ЧТО НУЖНО СДЕЛАТЬ:
1. Замените «Банкиры» на «Финансисты» во фрагменте интервью о классах, который начинается со слов «Дж. X.:   Банкиры» и заканчивается словами «факторы. Я прав?», и приведите этот фрагмент целиком.
2. Продолжите интервью о классах сразу после последней фразы.

---------- ТЕКСТ ИНТЕРВЬЮ

Дж. X.:   Банкиры не государства: в каком‑то смысле, они сами напрямую с вами дела не имеют. Их труднее локализовать.

М. М.:   Да, это верно. Но нет никаких сомнений в том, если это продолжится, правительствам многих стран придется уйти, потому что вся вина будет возложена на них, но пока до этого еще далеко.

Дж. Х.:   У меня есть общий комментарий о вашей недавней работе. Я замечаю, что вас начинает раздражать то, что современная социология, занимаясь либеральными реформами и описывая характер национализма, игнорирует классовые факторы. Я прав?

М. М.:   Классы всегда важны. Мы говорили сейчас об ослаблении рабочего класса, но класс капиталистов живет и здравствует. Большая заслуга марксистов состоит в том, что они напоминают нам об этом, даже если они несколько одномерны в своем анализе. То, что социологи пренебрегают властью капитала в нашем обществе, совершенно неприемлемо. Конечно, одни социологи обсуждают этот вопрос, но большинство – нет, а другие даже полагают, что «классы мертвы». И в то же время люди, которые действительно обращают внимание на классы, склонны преувеличить степень транснационального могущества класса капиталистов, говоря о глобальном капиталистическом классе. Я, напротив, думаю, что он остается двойной сущностью: несмотря на наличие сильных транснациональных элементов, капиталисты остаются тесно связанными с национальным капитализмом, который, в конце концов, нуждается в государственном регулировании и извлекает из него выгоду.

Дж. Х.:   Заслуживают рассмотрения и два других класса. Прежде всего класс традиционных землевладельцев – представители «старого режима», как вы их называете. Кажется, здесь следует проводить некоторое разделение. Иногда старые режимы могли действовать как сила, способствующая демократизации, путем создания народных консервативных партий, как в Великобритании. Но чаще они оказывались слабыми и напуганными, иногда оставаясь у власти благодаря тактике «разделяй и властвуй», а иногда пытаясь мобилизовать народ ради своих собственных проектов, часто националистических по характеру. Время от времени вы делаете теоретические наблюдения по этому поводу. Можем ли мы создать общую теорию о высших сословиях в таком ключе?

--------------------
---------- ИЗВЛЕЧЕННЫЙ МАТЕРИАЛ

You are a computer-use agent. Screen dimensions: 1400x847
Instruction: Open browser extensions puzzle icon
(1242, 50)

--------------------
---------- ИЗВЛЕЧЕННЫЙ МАТЕРИАЛ

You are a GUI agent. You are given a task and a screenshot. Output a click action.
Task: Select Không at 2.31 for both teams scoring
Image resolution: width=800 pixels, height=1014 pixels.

--------------------
---------- ИЗВЛЕЧЕННЫЙ МАТЕРИАЛ

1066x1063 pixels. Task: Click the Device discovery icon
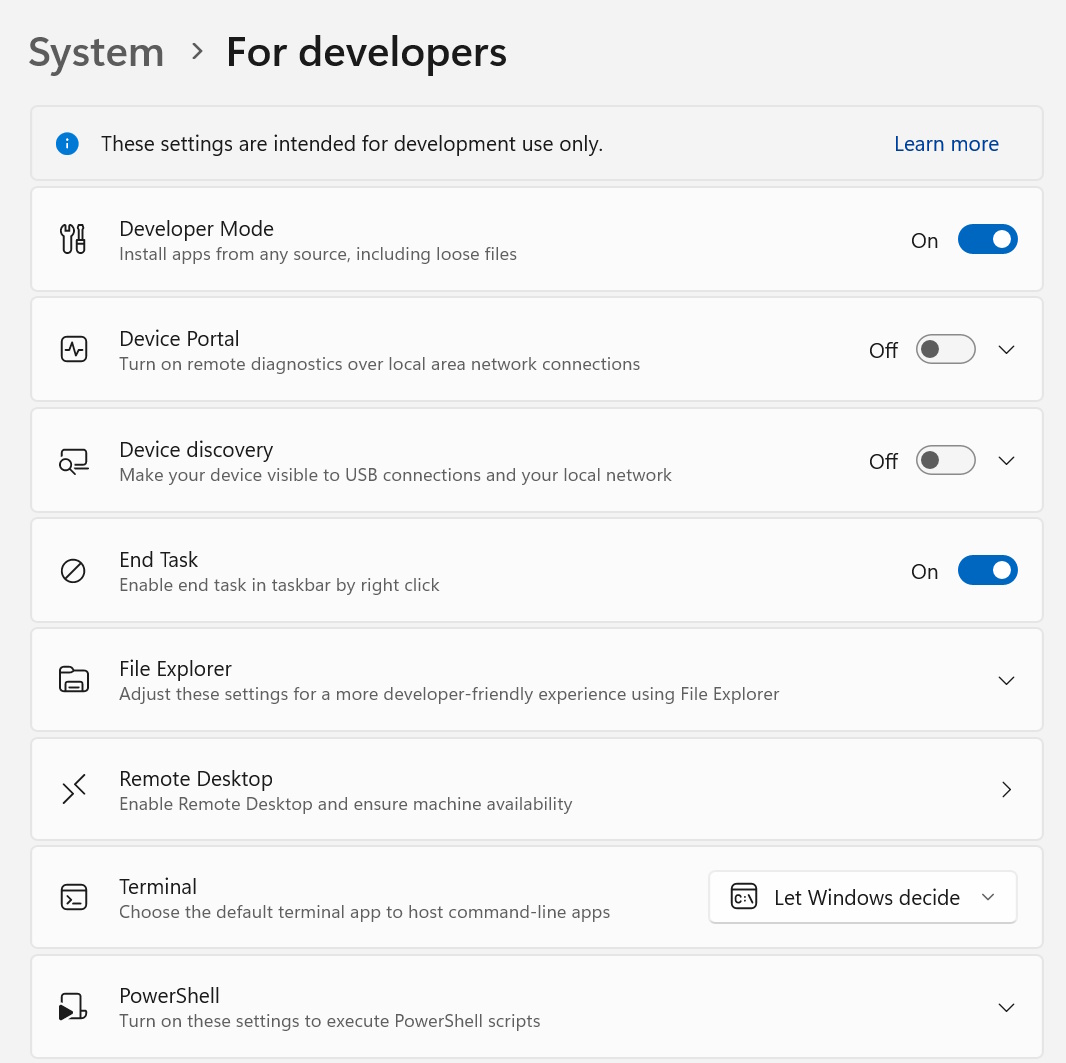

--------------------

РЕЗУЛЬТАТЫ:
1.
Дж. X.:   Финансисты не государства: в каком‑то смысле, они сами напрямую с вами дела не имеют. Их труднее локализовать.

М. М.:   Да, это верно. Но нет никаких сомнений в том, если это продолжится, правительствам многих стран придется уйти, потому что вся вина будет возложена на них, но пока до этого еще далеко.

Дж. Х.:   У меня есть общий комментарий о вашей недавней работе. Я замечаю, что вас начинает раздражать то, что современная социология, занимаясь либеральными реформами и описывая характер национализма, игнорирует классовые факторы. Я прав?

2.
М. М.:   Старые режимы были очень важны в течение первой половины XX в. Они доминировали в нефашистских авторитарных режимах. Они заключили сделку с Муссолини; они не смогли контролировать Гитлера, но сыграли важную роль в его возвышении. В странах со старыми институтами, таких как Великобритания, в послевоенный период они сохранились в демократической форме, но я думаю, что в результате тэтчеровской революции им пришел конец. Господствующие элиты в Великобритании сегодня – глубоко капиталистические. На мой взгляд, курьезным образом своеобразный старый режим сохраняется на американском Юге.

Дж. X.:   И он особо сильно представлен среди военных?

М. М.:   Да, но также и в управлении политическим процессом на Юге. Теперь там, конечно, правят не плантаторы, а торговцы и местные профессиональные элиты, а не просто капиталисты.

Дж. Х.:   Я согласен с тем, что в Европе способность старого режима приспосабливаться к капитализму, а не противостоять ему, проявилась особенно ярко, но эта проблема существует во многих странах мира.

М. М.:   В Латинской Америке группы старого режима по‑прежнему сильны. В большинстве латиноамериканских стран никогда не было земельных реформ, и значительные различия в богатстве все еще связаны с владением землей и ее ресурсами, а также с государством. Там старым режимам удалось неплохо сохраниться, отчасти благодаря поддержке со стороны Соединенных Штатов против воображаемой угрозы коммунизма. Иначе обстояло дело в регионах Восточной Азии, где землевладельческие классы и старые режимы были скомпрометированы своими связями с европейскими и японской империями. После войны там произошла земельная реформа, и власть элит старого режима в этих странах ослабла.

Дж. X.:   Рассмотрим последний вопрос относительно классов, касающийся на сей раз крестьян. Вы считаете, что революции конца XX в. зависели от крестьянства. Это не совсем верно в отношении других революций, о которых я хотел бы спросить вас. Смогут ли крестьяне и дальше действовать как класс или же они обречены на исчезновение в процессе развития? Не было ли это неким особым моментом, когда крестьяне действительно оказались способны действовать как класс?

М. М.:   Начиная с Китая середины XX в., мы наблюдали целую волну крестьянских революций. Китайцы показали, что революция возможна, что старый режим утратил мандат небес. Конечно, революция оказалась успешной во многом благодаря последствиям войны, но сплав классовой борьбы в деревне и национальной борьбы против иностранного империализма привел к распространению китайского влияния по всей Юго‑Восточной Азии. Если бы все зависело только от внутренних сил, вся Корея пала бы, подобно Вьетнаму. В Латинской Америке дело обстояло иначе. Там были попытки провести земельные реформы в деревне, и так как это невозможно было сделать, не нападая на государство, то приходилось нападать на государство, хотя это редко приводило к успеху.

Дж. Х.:   Было время, когда левые мыслители считали, что можно принять маоизм и совершить крестьянские революции в большинстве стран мира. Но в общем и целом их ожидал провал.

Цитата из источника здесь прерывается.